*Directions for this task*
Reproduce the listing below in its entirety. Change nothing.
[[ Data records, beginning ]]
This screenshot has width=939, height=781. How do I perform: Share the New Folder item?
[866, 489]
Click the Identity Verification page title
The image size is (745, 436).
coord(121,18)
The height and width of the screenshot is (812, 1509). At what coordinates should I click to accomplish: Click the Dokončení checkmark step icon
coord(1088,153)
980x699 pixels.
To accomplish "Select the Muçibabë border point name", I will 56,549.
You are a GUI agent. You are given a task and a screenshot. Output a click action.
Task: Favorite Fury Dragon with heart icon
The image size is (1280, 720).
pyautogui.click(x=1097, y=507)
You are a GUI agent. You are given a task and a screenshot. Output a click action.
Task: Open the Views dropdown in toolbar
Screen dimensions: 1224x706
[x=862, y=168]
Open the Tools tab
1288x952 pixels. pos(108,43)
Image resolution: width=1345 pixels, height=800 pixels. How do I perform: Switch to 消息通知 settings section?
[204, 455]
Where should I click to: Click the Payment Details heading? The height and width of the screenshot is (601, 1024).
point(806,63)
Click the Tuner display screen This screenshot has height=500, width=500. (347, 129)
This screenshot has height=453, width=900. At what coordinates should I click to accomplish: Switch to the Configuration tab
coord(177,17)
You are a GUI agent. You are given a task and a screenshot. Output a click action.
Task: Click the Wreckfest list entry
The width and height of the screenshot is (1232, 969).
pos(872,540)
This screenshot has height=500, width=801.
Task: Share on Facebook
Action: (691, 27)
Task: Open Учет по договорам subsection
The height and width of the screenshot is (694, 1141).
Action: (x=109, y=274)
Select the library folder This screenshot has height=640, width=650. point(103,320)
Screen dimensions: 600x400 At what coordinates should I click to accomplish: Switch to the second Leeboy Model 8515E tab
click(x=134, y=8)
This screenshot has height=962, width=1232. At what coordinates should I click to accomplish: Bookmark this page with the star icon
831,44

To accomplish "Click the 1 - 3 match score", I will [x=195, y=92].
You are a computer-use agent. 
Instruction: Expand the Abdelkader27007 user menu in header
[[ Data records, end ]]
*Result of the exercise*
This screenshot has width=939, height=781. How do I perform: Share the New Folder item?
[866, 489]
Click the Identity Verification page title
The image size is (745, 436).
coord(121,18)
The height and width of the screenshot is (812, 1509). At what coordinates should I click to accomplish: Click the Dokončení checkmark step icon
coord(1088,153)
980x699 pixels.
To accomplish "Select the Muçibabë border point name", I will 56,549.
You are a GUI agent. You are given a task and a screenshot. Output a click action.
Task: Favorite Fury Dragon with heart icon
The image size is (1280, 720).
pyautogui.click(x=1097, y=507)
You are a GUI agent. You are given a task and a screenshot. Output a click action.
Task: Open the Views dropdown in toolbar
Screen dimensions: 1224x706
[x=862, y=168]
Open the Tools tab
1288x952 pixels. pos(108,43)
Image resolution: width=1345 pixels, height=800 pixels. How do I perform: Switch to 消息通知 settings section?
[204, 455]
Where should I click to: Click the Payment Details heading? The height and width of the screenshot is (601, 1024).
point(806,63)
Click the Tuner display screen This screenshot has height=500, width=500. (347, 129)
This screenshot has height=453, width=900. At what coordinates should I click to accomplish: Switch to the Configuration tab
coord(177,17)
You are a GUI agent. You are given a task and a screenshot. Output a click action.
Task: Click the Wreckfest list entry
The width and height of the screenshot is (1232, 969).
pos(872,540)
This screenshot has height=500, width=801.
Task: Share on Facebook
Action: (691, 27)
Task: Open Учет по договорам subsection
The height and width of the screenshot is (694, 1141).
Action: (x=109, y=274)
Select the library folder This screenshot has height=640, width=650. point(103,320)
Screen dimensions: 600x400 At what coordinates should I click to accomplish: Switch to the second Leeboy Model 8515E tab
click(x=134, y=8)
This screenshot has height=962, width=1232. At what coordinates should I click to accomplish: Bookmark this page with the star icon
831,44

To accomplish "Click the 1 - 3 match score", I will [x=195, y=92].
You are a computer-use agent. 
Instruction: Expand the Abdelkader27007 user menu in header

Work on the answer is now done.